Software Engineering 101….ARGH!

Some days, I just can’t handle the aggrevation…

I thought it was generally known that binary build output does not belong in source control, so I was quite dismayed when I grabbed an update to our source tree today and found myself downloading a 2MB .msi file (the output of one of our installer projects).

After discussing this with the other developers on my team, it became apparent that what I thought was a common, well known practice regarding source control is in fact, not so well known.

After presenting my arguments with little avail, I started to scour the web to find evidence support my stance:

Visual Studio Team System Guidance

What Files Should Not Be Source Controlled?
Build outputs that include assembly dynamic-link libraries (DLLs), Interop assembly DLLs and executable files (EXEs). Note that you are advised to add assemblies that are not built as part of your system build process (such as third-party controls and libraries) to Source Control within the projects that reference them.

Top 15 Ant Best Practices

Generally, avoid storing build output in version control.
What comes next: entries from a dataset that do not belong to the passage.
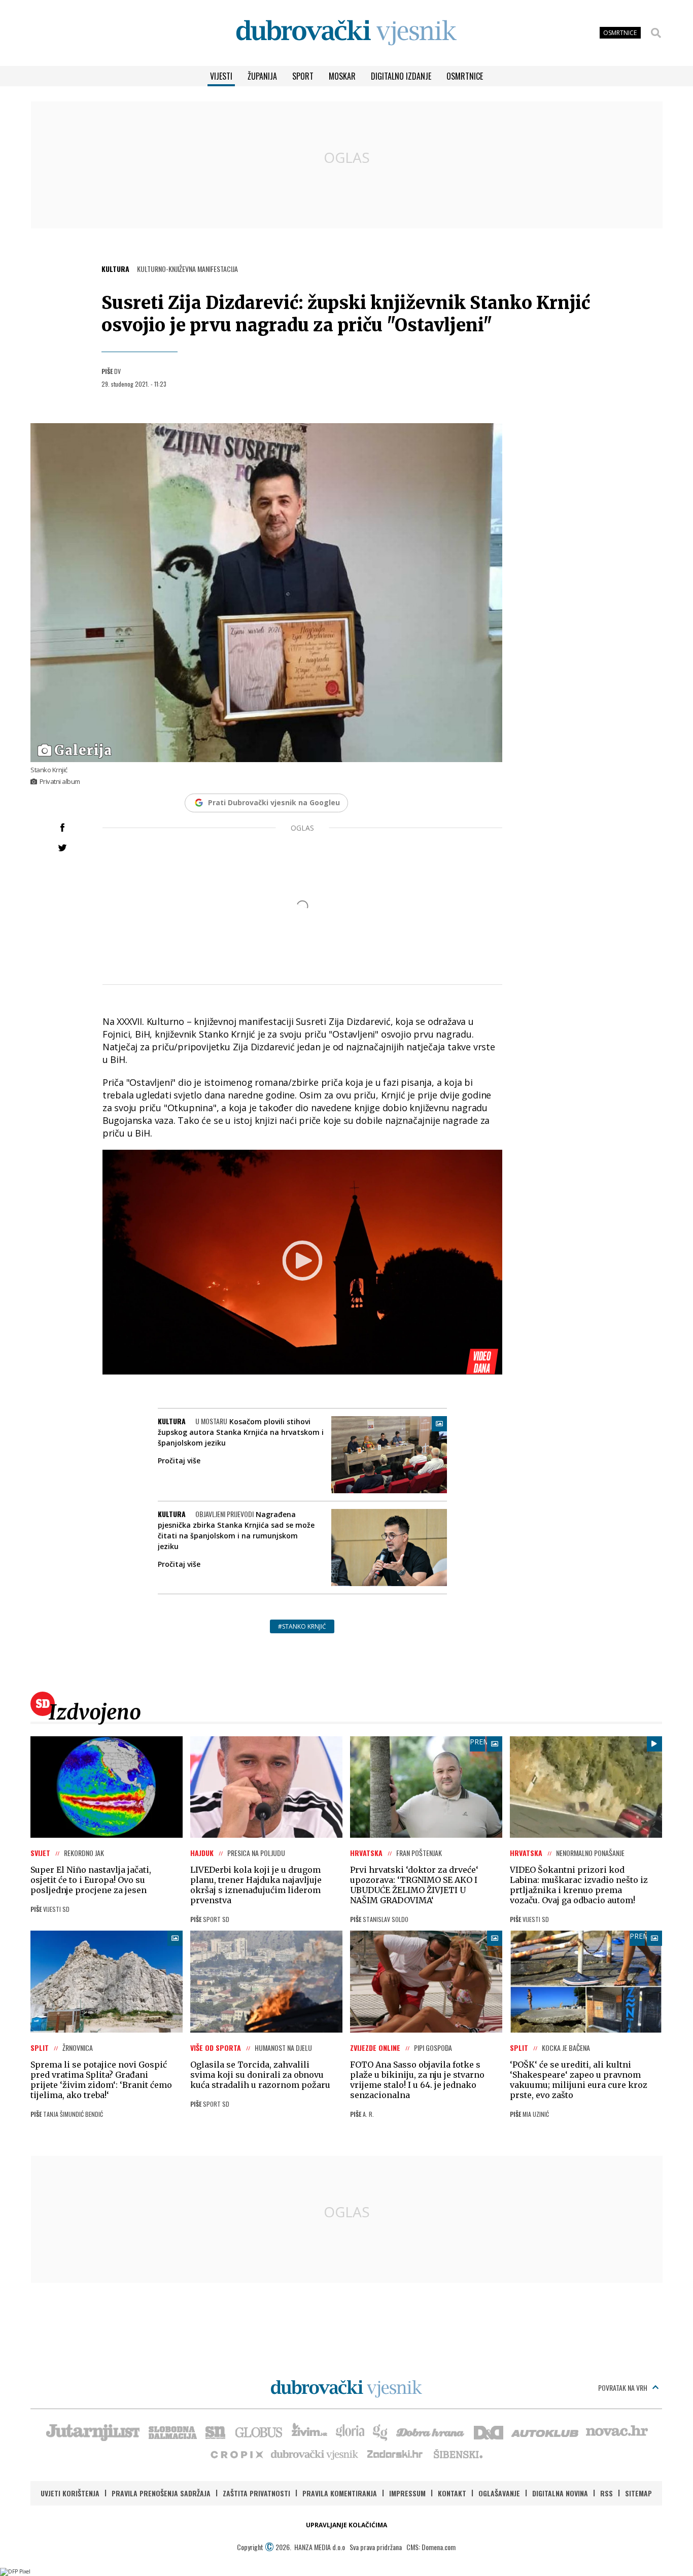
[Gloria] (349, 2431)
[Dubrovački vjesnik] (315, 2454)
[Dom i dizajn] (488, 2431)
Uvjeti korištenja (70, 2493)
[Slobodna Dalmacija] (172, 2431)
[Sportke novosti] (215, 2431)
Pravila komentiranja (339, 2493)
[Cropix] (236, 2454)
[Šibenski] (457, 2454)
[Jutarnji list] (92, 2431)
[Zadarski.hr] (395, 2454)
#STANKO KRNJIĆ (302, 1626)
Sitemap (638, 2493)
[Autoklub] (545, 2431)
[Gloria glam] (381, 2431)
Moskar (342, 76)
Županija (262, 76)
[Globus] (259, 2431)
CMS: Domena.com (431, 2546)
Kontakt (452, 2493)
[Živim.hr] (309, 2431)
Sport (303, 76)
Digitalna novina (560, 2493)
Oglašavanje (499, 2493)
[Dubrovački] (346, 32)
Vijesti (221, 76)
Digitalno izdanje (401, 76)
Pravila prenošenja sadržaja (161, 2493)
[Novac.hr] (617, 2431)
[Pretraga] (656, 33)
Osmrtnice (464, 76)
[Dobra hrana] (431, 2431)
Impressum (407, 2493)
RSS (606, 2493)
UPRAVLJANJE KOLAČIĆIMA (346, 2525)
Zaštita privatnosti (256, 2493)
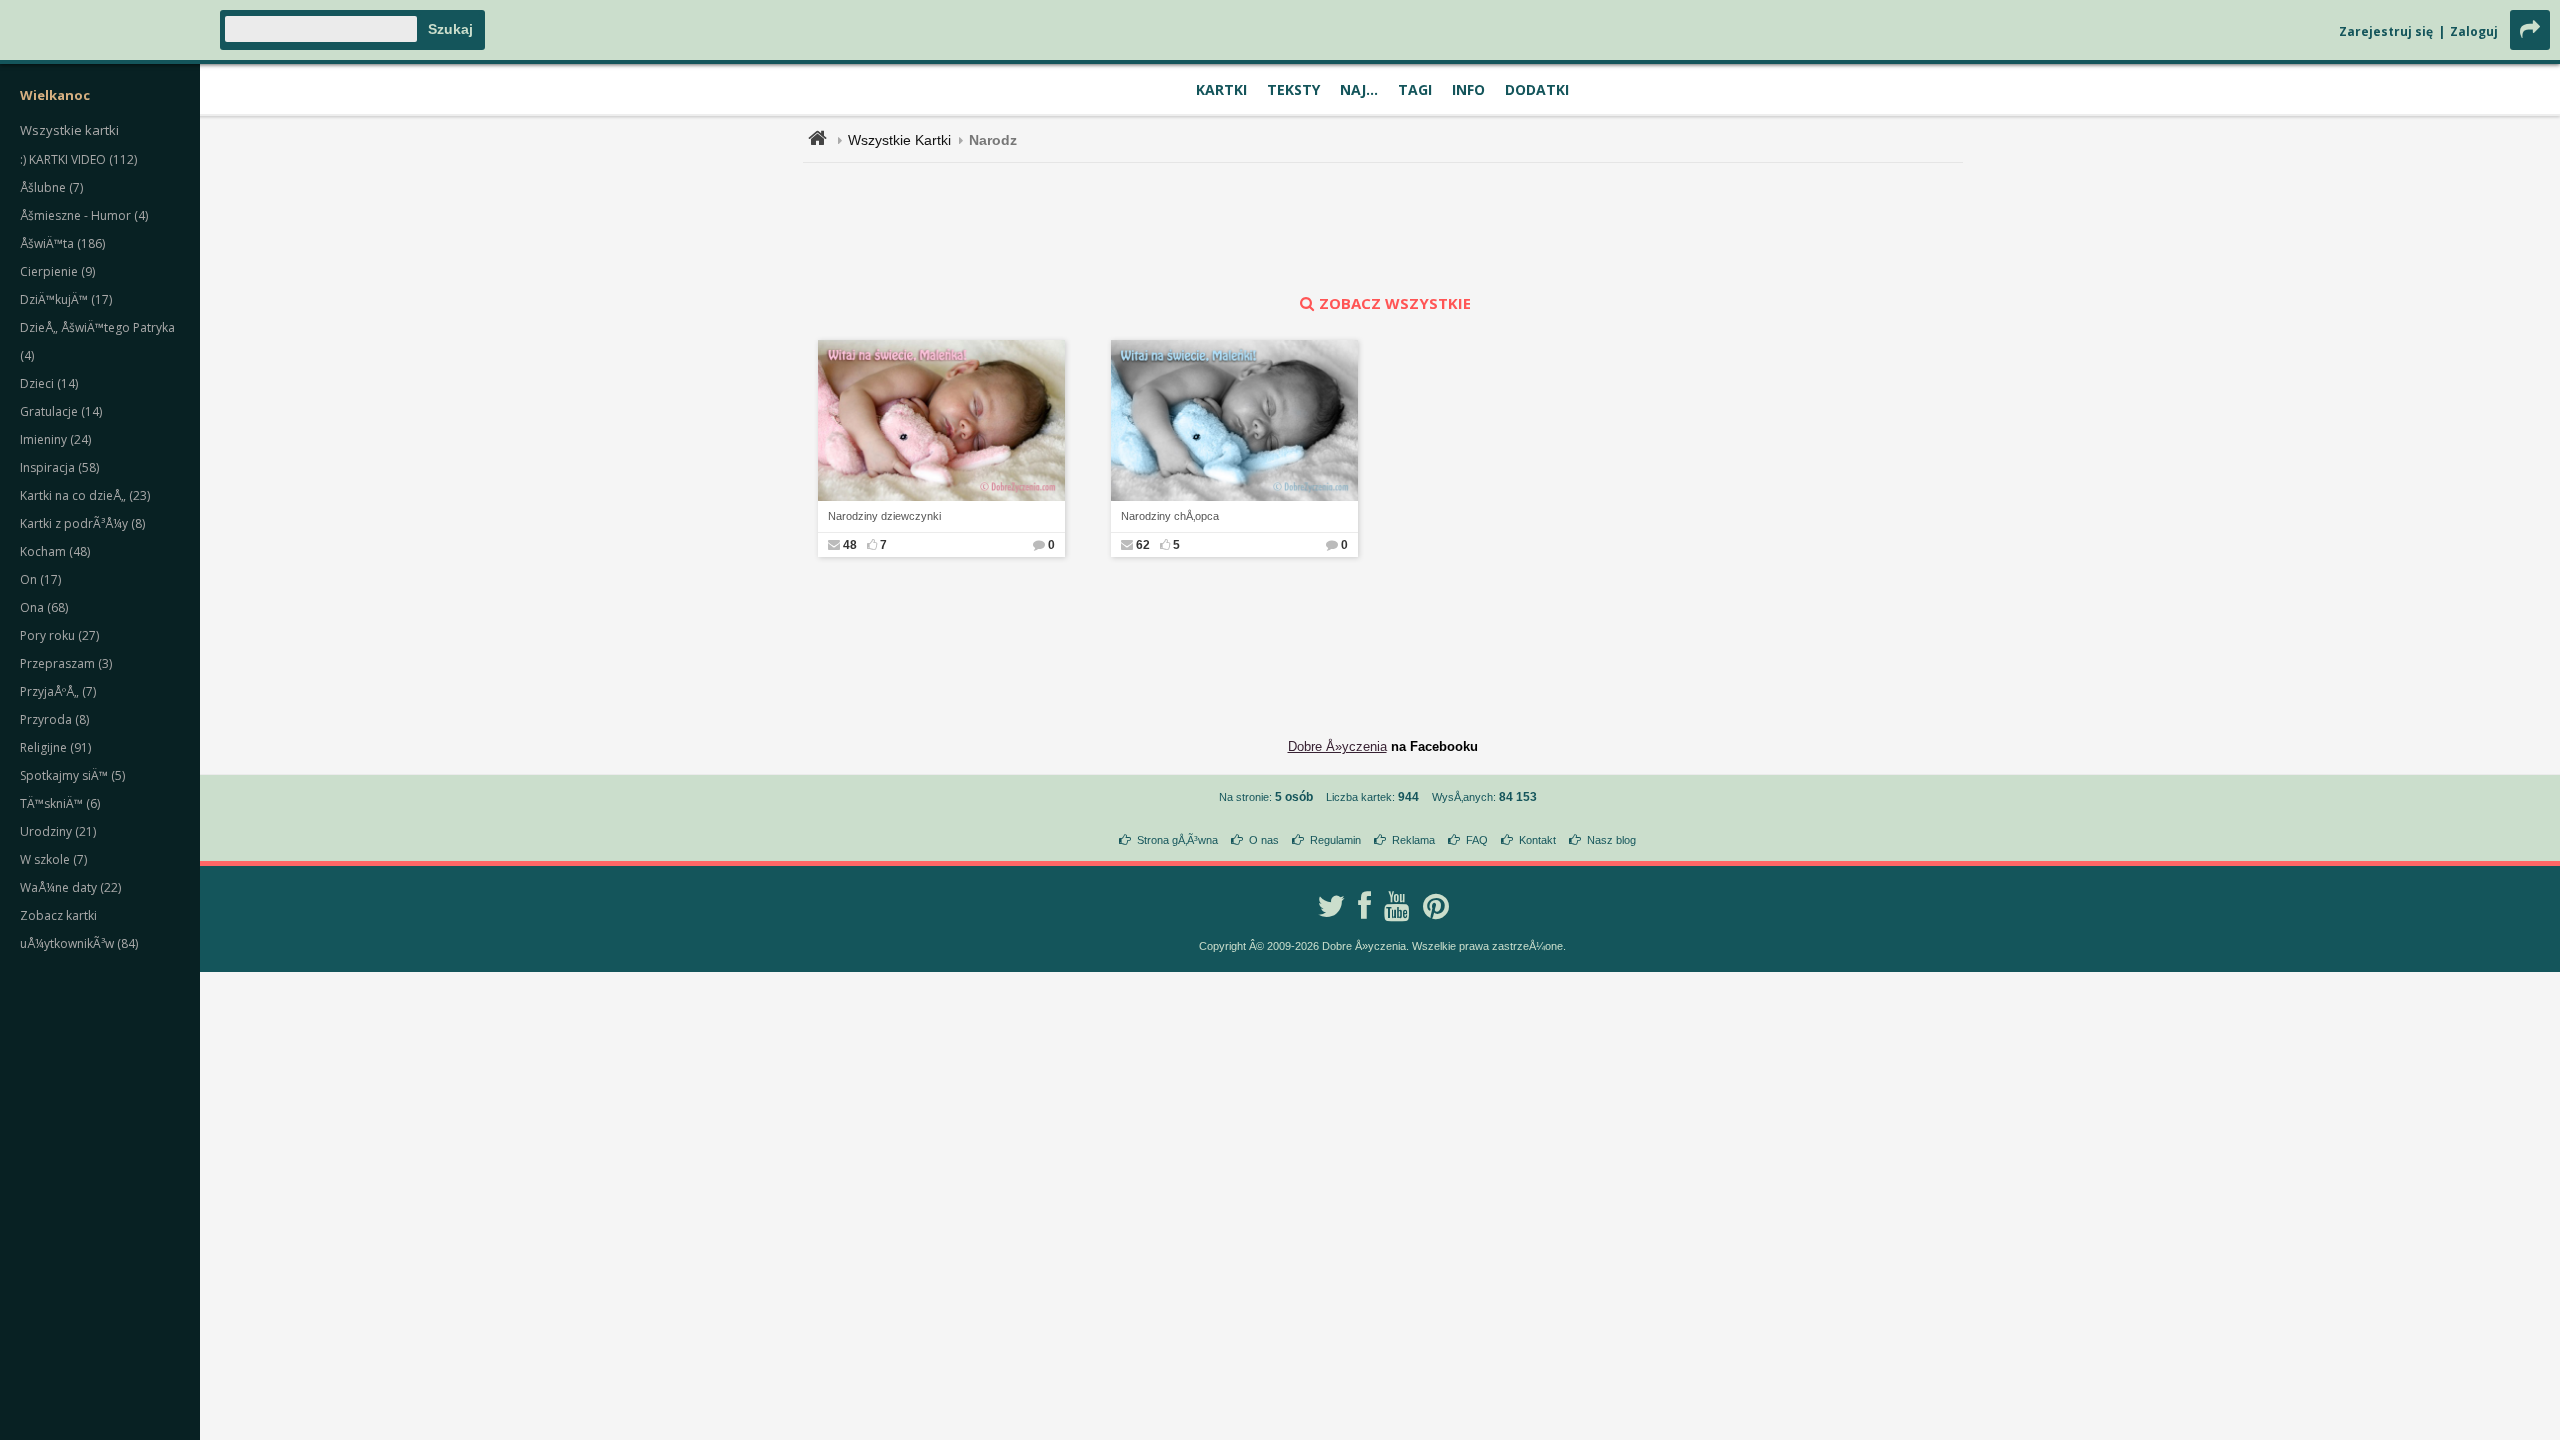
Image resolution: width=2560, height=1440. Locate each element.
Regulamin (1335, 840)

Provided that your source code is versioned properly, you should be able to recreate any previous release through the build process.

Introducing Source Control

Files that you cannot add to source control include the following:

…Build output files, for example, *.dll and *.exe files.

SandCastle Discussion

We do not include the *.xml outputs in source control for the same reason that we do not include *.htm outputs; you can’t run a new build without checking out the files! In my view, whether an output is a *.dll or a *.htm or a *.xml is irrelevant; it’s build output, so it shouldn’t be source controlled. Just source control the inputs and you have everything you need to get the outputs.

It is very important to us to be able to run an automated build (no human intervention). To the extent that a future version does include a dialog that offers to check out files, I hope it will either not run at all if the files are not source-controlled, or it can be suppressed by project settings.

Source Control HOWTO: Repositories

Best Practice: Checkin all the Canonical Stuff, and Nothing else.

Although you can store anything you want in a repository, that doesn’t mean you should. The best practice here is to store everything which is necessary to do a build, and nothing else. I call this “the canonical stuff.”

To put this another way, I recommend that you do not store any file which is automatically generated. Checkin your hand-edited source code. Don’t checkin EXEs and DLLs. If you use a code generation tool, checkin the input file, not the generated code file. If you generate your product documentation in several different formats, checkin the original format, the one that you manually edit.

If you have two files, one of which is automatically generated from the other, then you just don’t need to checkin both of them. You would in effect be managing two expressions of the same thing. If one of them gets out of sync with the other, then you have a problem.

So not only is it a pain in the ass to have to download large binary files for a one line code changes, it also means that simply compiling the code (with no changes in the actual code) may cause a version change…argh!

I think that such a practice of disallowing build output in the repository also forces the team members to ensure that their code is buildable anywhere…a great quality when it comes to codebases as it means that onboarding new members or transitioning development machines, the code is ready to go.